La página siguiente estaba en blanco, pero pegado al ensayo con un gancho que manchaba con el óxido, había un papel, y en él una apostilla: «Otra incongruencia para mostrarle al padre Lucho». Denotaba el ánimo de seguir polemizando, y rezaba en trazos tan legibles que se asombraba de sus actual caligrafía: «Tan sagradas como las judeo-cristianas son las tradiciones musulmanas; pero tan manipulada es la historia sagrado por los hombres, que el hijo ilegítimo de Abraham para los mahometanos no es Ismael, el hijo de la esclava, sino Isaac, el hijo de Sara, a quien de paso no consideran esposa del patriarca. Para ellos Ismael, y no Isaac, fue el hijo favorito de Abraham. Así que en su versión fue Ismael el que estuvo a punto de ser sacrificado. ¿Cuál es la verdadera historia, si cada cual la cuenta a su manera? ¿Privilegiarían los musulmanes, descendientes de Ismael, la historia de Isaac, antecesor de los judíos? ¿O engrandecerían judíos y cristianos a Ismael, minimizando a Isaac, el fundamento de sus tradiciones?»
No habiendo más que leer, puso de nuevo el gancho y guardó los documentos.
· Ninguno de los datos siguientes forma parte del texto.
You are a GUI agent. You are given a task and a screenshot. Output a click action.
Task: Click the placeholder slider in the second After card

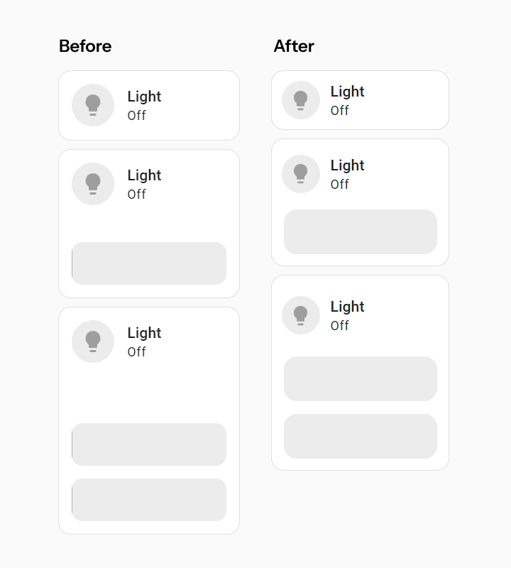[x=360, y=231]
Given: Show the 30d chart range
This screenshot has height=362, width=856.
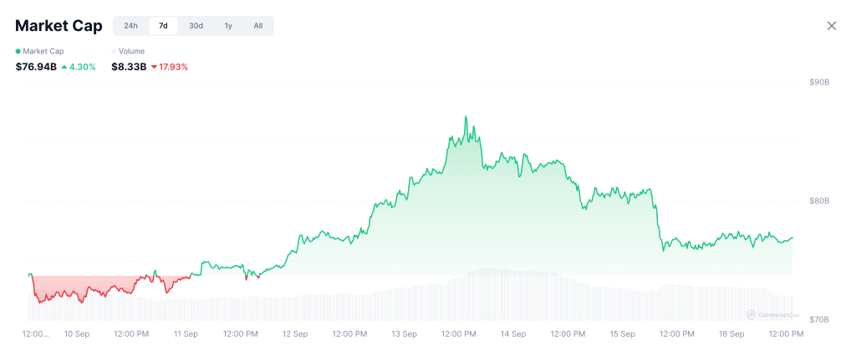Looking at the screenshot, I should (196, 26).
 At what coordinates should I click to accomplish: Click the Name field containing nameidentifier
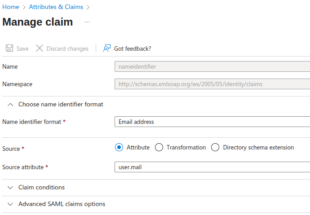coord(212,67)
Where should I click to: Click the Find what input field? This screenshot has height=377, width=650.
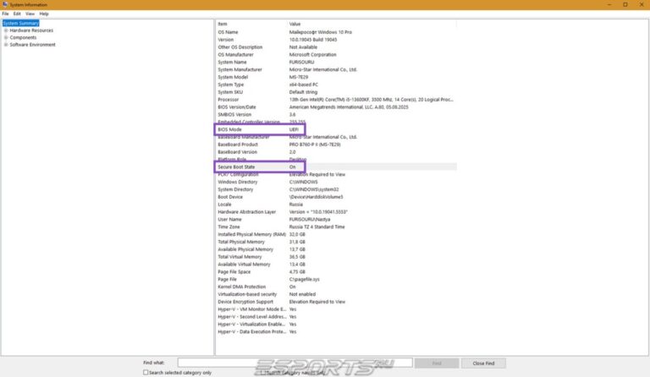[x=295, y=363]
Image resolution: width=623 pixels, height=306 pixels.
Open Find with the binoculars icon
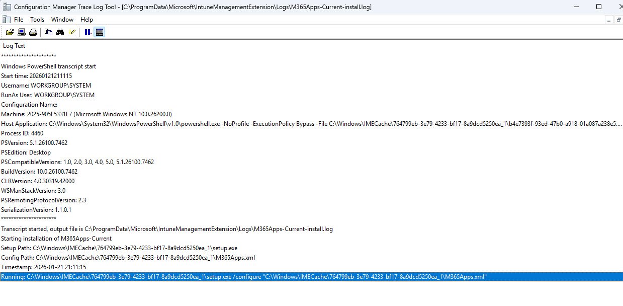coord(60,32)
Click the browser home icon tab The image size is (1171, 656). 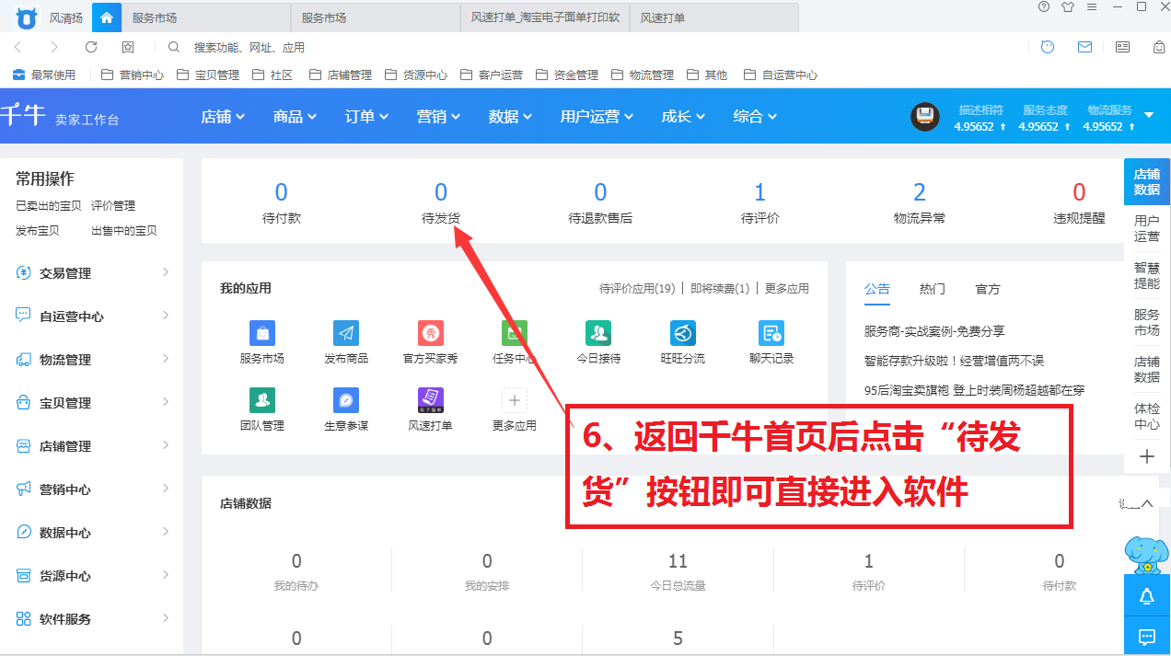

Era admirable ver como habían prevalecido los mismos pensamientos a través del tiempo. Eran los del viejo idénticos a los del adolescente, y los mismos que el hombre maduro controvertía al amigo sacerdote; con la diferencia de que la jerarquía del crítico se había acrecentado con los años. Y se sintió exponiendo ante Javier los mismos argumentos que había defendido con timidez ante el prefecto. Lo había hecho muchas veces, pero esta vez se acordó de aquélla que ocurrió al término de una eucaristía. «No es la palabra de Dios, sino la del evangelista», le dijo para refutarle la expresión «es palabra de Dios» con que Javier había terminado una lectura del Nuevo Testamento. También rechazó la narración de Lucas: «Hecho a la idea de la bondad de Cristo, no puedo aceptar la autenticidad de ese pasaje, incongruente con sus amorosas enseñanzas». Se refería al ultimátum de Jesús a quienes lo seguían, conminados a abandonar a sus seres más queridos, sin poderlos enterrar siquiera. Y con el propósito de contradecirlo todo, recurrió al Génesis para mostrar su discrepancia con el carácter de verdad que le daba la Iglesia Católica a la mitología judía: «Aferrada al Antiguo Testamento, más parece la Iglesia católica la continuidad del judaísmo. ¿Será que no le basta la historia de Jesús a su grandeza?»
Cuánto contraste había entre el joven subordinado y temeroso, y el crítico seguro y respetado. Entre el muchacho enjuiciado por sus superiores y el pensador que ponía en el banquillo a sus contradictores. Era cual si el tiempo hubiera convertido en inmolador al inmolado.